Coventry has more EV chargers than five Northern cities combined

There's a warning millions of people face "patchy provision" of charging infrastructure

Author: Jon BurkePublished 1st Dec 2025

Coventry has more public electric vehicle (EV) chargers than five major northern cities combined, according to new analysis.

EV buying advice website Electrifying.com, which conducted the research, warned that millions of people face "patchy provision" of charging infrastructure, making it "impossible" for some to switch from petrol or diesel cars.

It called for a "joined-up, national approach" to the rollout of public EV chargers, which is currently overseen by local authorities.

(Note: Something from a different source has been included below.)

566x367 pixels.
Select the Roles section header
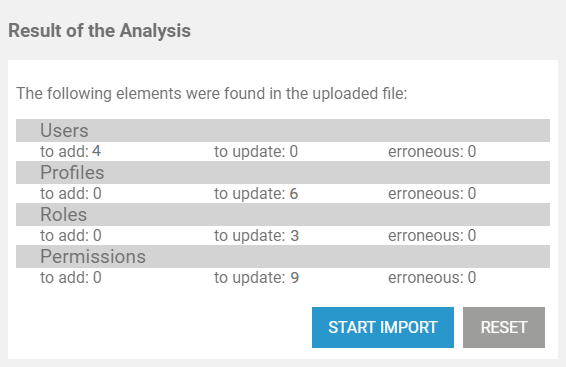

The analysis found drivers living in the northern cities of Liverpool, Leeds, Manchester, Newcastle and Sheffield share a combined 2,485 public chargers, whereas those in the West Midlands city of Coventry have 2,578.

Electrifying.com attributed Coventry's high total to its "collaborative, focused approach".

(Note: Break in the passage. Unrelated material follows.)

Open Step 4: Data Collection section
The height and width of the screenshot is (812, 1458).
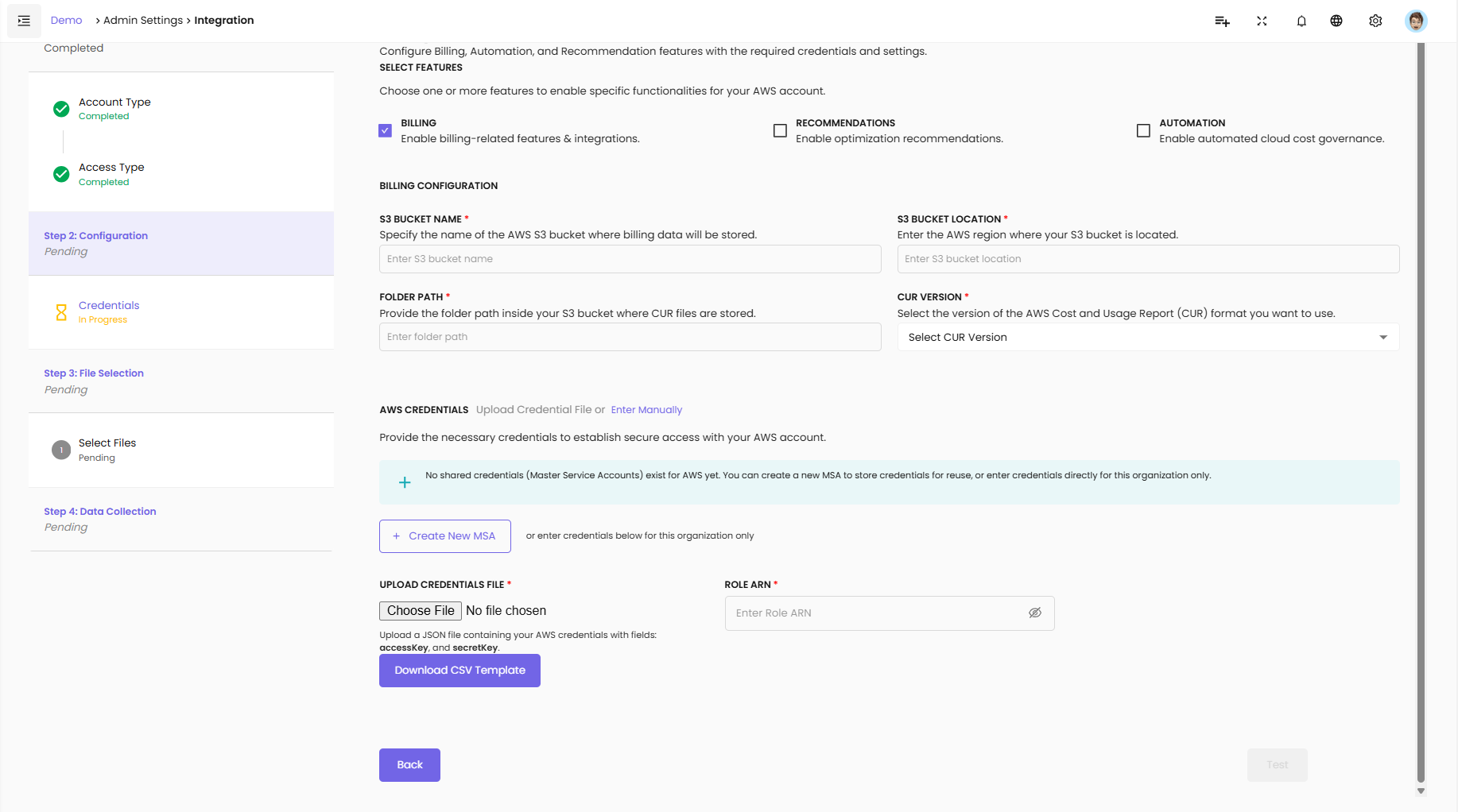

The London borough of Westminster alone has 2,746 public chargers.

The figures are based on analysis of Department for Transport (DfT) data.

Chief executive of Electrifying.com, Ginny Buckley, said: "The scale of the disparity is impossible to ignore.

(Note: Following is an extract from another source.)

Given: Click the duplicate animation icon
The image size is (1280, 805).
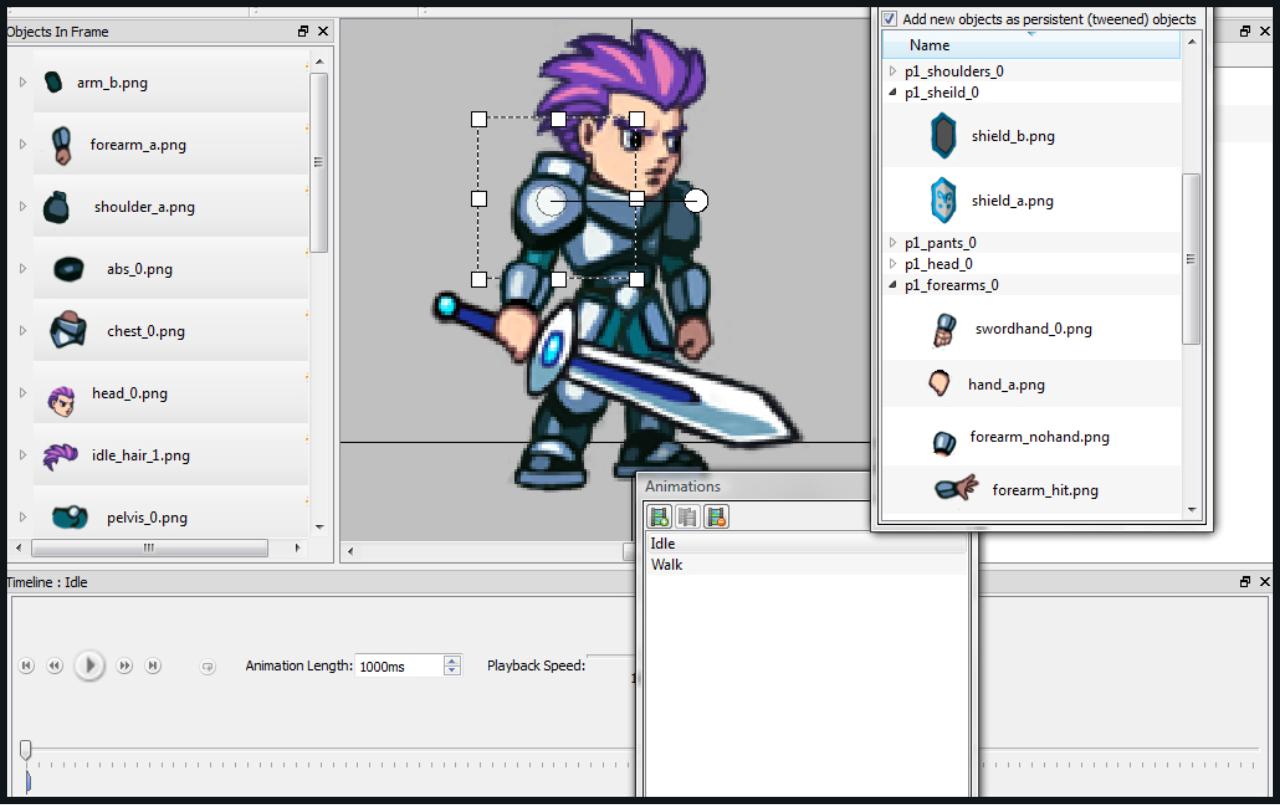Looking at the screenshot, I should pos(687,516).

"Coventry has over 750 chargers per 100,000 people, every one of the northern five has fewer than 100, and Westminster tops the chart with more than 1,300.

"Not a single area in the top 10 is in the North, Scotland, Wales or Northern Ireland.

"It's about consistency.

"Some councils are innovating with charging gullies and street solutions, while others can't get schemes off the ground.

"We urgently need a joined-up, national approach that gives local authorities the guidance, expertise and confidence to install the right chargers in the right places.

"Without that, the EV transition will be fair for some and impossible for others."

Chief executive of chargepoint supplier char.gy, John Lewis, said many areas "want to deliver" a large number of public EV chargers, but are "held back by a variety of factors, such as planning and grid capacity".

He went on: "Funding matters, but it doesn't fix these bottlenecks.

"If we want to end the postcode lottery, we need to give every council what Coventry already has: the confidence and capacity to get chargers in the ground quickly and in the right places."

A DfT spokesperson said: "We're backing drivers with over £7.5 billion to speed up the switch to electric - installing a new public charger every 33 minutes, with the fastest growth happening outside London in places like Yorkshire, Wales, the West Midlands and the East of England.

"In the Autumn Budget, the Chancellor announced an additional £200 million funding for accelerating the rollout of electric vehicle charging.

"This includes £100 million funding for local authorities to support the training and deployment of specialist staff, accelerating the rollout of public chargepoints."

Tom Hunt, who chairs the Local Government Association's inclusive growth committee, said: "Many councils are keen to support local residents who want to switch to EVs, and many work actively with public chargepoint operators and the Government to ensure sufficient charging infrastructure to support the long term transition to zero-emission cars.

"Councils weigh up many different aspects in this process, including competing demands on road space, parking capacity, safety, accessibility and council resources, as well as transport policy."